Because that thread is ingrained in Americans “for the past 200 years,” Green said she isn’t sure there is enough energy or time to change our behavior, but with time, she said, we can always move forward.
Because America was founded on these values, Veazey said freedom of speech is “central to democracy” and one of the ways to measure democracies is to think of “tolerating dissen,” and how Europeans hate speech is “usually limited” in comparison to America.
“That doesn’t mean that they don’t have freedom of speech in European union countries, they certainly do, but they have an idea of limits that we don’t,” Veazey said. “The basic premise of a lot of our legal tradition has been that words by themselves don’t hurt unless they’re incorporated with action.”

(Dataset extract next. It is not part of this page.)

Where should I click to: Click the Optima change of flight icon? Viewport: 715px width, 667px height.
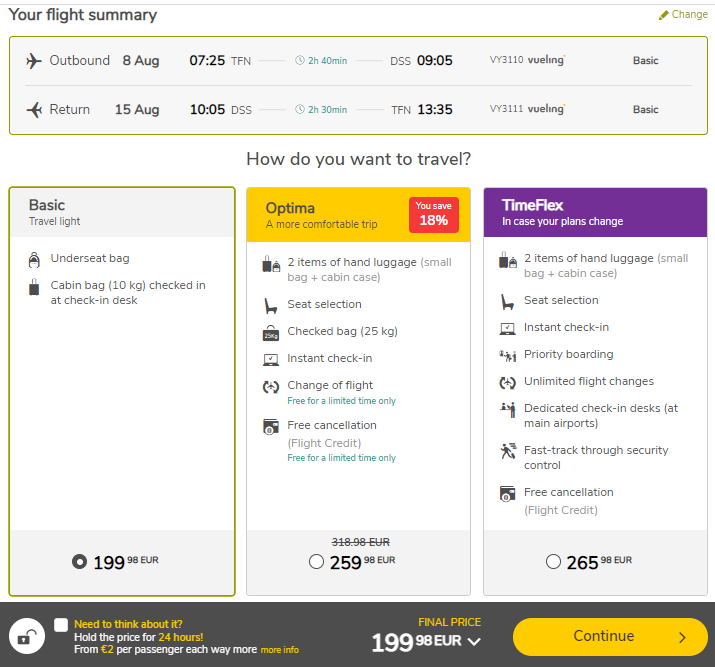[271, 387]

Through that incorporation, Sernoe, said the “first amendment is not absolute,” and consequences to actions and words are met through legal jurisdiction.
After being exposed to the multiple angles free speech offers, Catherine Stepniak, psychology and sociology senior, said free speech is an issue she cares about, but when talking about free speech, Stepniak said hate speech “inevitably” comes up and hate speech has been directed towards minority communities as such as the black community.
“I loved the event because of how many perspectives it brought up and I thought it was a pretty good turn out, I mean, the room was filled,” Stepniak said. “I learn more about the legal aspect as a sociology major, we’re generally talking about the ideal vs. real culture and to go into the legal aspect was interesting.”
The next Critical Conversations will be March 26 and April 23 from 4—5:30 p.m.